Steven Byrnes comments on Misgeneralization as a misnomer

Steven Byrnes 6 Apr 2023 21:23 UTC
LW: 16 AF: 10
4
AF
Hmm. I’ve been using the term “goal misgeneralization” sometimes. I think the issue is:
- You’re taking “generalization” to be a type of cognitive action / mental move that a particular agent can take
- I’m taking “generalization” as a neutral description of the basic, obvious fact that the agent gets rewards / updates in some situations, and then takes actions in other situations. Whatever determines those latter actions at the end of the day is evidently “how the AI generalized” by definition.
- You’re taking the “mis” in “misgeneralization” to be normative from the agent’s perspective (i.e., the agent is “mis-generalizing” by its own lights). (Update: OR, maybe you’re taking it to be normative with respect to some “objective standard of correct generalization”??)
- I’m taking the “mis” in “misgeneralization” to be normative from the AI programmer’s perspective (i.e., the AI is “generalizing” in a way that ~~makes the programmer unhappy~~ is wrong with respect to the intended software behavior [updated per Joe’s reply, see below]).
You’re welcome to disagree.
If this is right, then I agree that the thing you’re talking about in this post is a possible misunderstanding / confusion that we should be aware of. No opinion about whether people have actually been confused by this in reality, I didn’t check.
What links here?
- Joe Collman 6 Apr 2023 23:23 UTC
  LW: 28 AF: 15
  25
  AF Parent
  I think you’re correct, but I find “misgeneralization” an unhelpful word to use for “behaved in a way that made the programmer unhappy”. It suggests too strong an idea of some natural correct generalization. This seems needlessly likely to lead to muddled thinking (and miscommunication).
  I guess I’d prefer “malgeneralization”: it’s not incorrect, but rather just an outcome I didn’t like.
  - Steven Byrnes 6 Apr 2023 23:42 UTC
    LW: 6 AF: 5
    1
    AF Parent
    Hmm, maybe, but I think there’s a normal situation in which a programmer wants and expects her software to do X, and then she runs the code and it does Y, and she turns to her friend and says “my software did the wrong thing”, or “my software behaved incorrectly”, etc.
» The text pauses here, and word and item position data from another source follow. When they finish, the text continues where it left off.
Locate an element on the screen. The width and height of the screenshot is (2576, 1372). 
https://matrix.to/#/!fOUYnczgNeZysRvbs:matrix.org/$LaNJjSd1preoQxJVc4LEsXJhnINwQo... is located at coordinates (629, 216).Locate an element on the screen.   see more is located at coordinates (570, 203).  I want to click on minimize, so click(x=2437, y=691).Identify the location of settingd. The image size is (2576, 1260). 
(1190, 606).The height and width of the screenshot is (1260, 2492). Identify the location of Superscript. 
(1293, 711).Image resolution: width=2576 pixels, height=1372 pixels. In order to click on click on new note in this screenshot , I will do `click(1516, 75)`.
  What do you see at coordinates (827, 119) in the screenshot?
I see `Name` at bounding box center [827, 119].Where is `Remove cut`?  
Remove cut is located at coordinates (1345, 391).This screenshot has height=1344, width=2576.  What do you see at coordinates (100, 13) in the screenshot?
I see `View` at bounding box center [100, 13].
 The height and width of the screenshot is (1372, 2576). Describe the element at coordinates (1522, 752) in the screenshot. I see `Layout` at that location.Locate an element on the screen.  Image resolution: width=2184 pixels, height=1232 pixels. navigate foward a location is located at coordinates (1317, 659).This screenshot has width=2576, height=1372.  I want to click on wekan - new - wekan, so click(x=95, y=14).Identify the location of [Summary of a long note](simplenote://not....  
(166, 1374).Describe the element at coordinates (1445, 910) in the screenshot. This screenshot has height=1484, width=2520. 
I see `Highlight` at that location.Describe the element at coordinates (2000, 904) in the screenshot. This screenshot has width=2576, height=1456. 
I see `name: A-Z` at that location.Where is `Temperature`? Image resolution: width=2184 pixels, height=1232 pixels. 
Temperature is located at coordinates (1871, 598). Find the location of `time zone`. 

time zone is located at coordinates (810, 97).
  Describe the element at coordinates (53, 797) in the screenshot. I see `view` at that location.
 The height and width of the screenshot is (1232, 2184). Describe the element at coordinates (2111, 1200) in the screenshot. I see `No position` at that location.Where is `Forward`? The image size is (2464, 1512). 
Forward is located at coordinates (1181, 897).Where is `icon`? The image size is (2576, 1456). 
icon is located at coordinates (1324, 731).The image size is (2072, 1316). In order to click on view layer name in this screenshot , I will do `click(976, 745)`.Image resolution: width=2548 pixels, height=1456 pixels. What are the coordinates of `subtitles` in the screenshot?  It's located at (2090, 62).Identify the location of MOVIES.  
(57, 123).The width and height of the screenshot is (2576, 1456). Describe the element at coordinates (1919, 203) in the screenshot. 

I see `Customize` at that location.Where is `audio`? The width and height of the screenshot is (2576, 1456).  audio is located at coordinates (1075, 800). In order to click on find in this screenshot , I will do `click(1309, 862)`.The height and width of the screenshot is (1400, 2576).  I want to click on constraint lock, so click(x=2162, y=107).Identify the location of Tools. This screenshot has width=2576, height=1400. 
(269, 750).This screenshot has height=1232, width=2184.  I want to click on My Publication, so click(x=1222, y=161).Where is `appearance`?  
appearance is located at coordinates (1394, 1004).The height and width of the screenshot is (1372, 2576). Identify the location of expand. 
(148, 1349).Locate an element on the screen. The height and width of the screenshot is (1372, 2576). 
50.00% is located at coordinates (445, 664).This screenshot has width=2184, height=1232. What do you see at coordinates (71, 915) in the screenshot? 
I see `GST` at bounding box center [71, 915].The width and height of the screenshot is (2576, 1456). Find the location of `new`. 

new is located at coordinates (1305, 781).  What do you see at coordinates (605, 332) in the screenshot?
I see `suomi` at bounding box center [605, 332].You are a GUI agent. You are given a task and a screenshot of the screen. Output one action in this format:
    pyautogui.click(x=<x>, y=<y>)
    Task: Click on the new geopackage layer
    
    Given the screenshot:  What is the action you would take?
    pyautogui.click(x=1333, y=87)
When she says “wrong” / “incorrect”, she means it with respect to the (implicit or explicit) specification / plan / idea-in-her-head.
    I think that, in a similar way, using the word “misgeneralization” is arguably OK here. (I guess my “unhappy” wording above was poorly-chosen.)
    - Joe Collman 7 Apr 2023 13:38 UTC
      LW: 5 AF: 5
      2
      AF Parent
      Sure, I don’t think it’s entirely wrong to have started using the word this way (something akin to “misbehave” rather than “misfire”).
      However, when I take a step back and ask “Is using it this way net positive in promoting clear understanding and communication?”, I conclude that it’s unhelpful.
      - Steven Byrnes 7 Apr 2023 14:06 UTC
        LW: 5 AF: 5
        0
        AF Parent
        Maybe! I’m open-minded to alternatives. I’m not immediately sold on “malgeneralization” in particular being an improvement on net, but I dunno. 🤔
        Joe Collman 7 Apr 2023 17:10 UTC
        LW: 3 AF: 3
        0
        AF Parent
        Yeah, me neither—mainly it just clarified the point, and is the first alternative I’ve thought of that seems not-too-bad. It still bothers me that it could be taken as short for “malicious/malign/malevolent generalization”.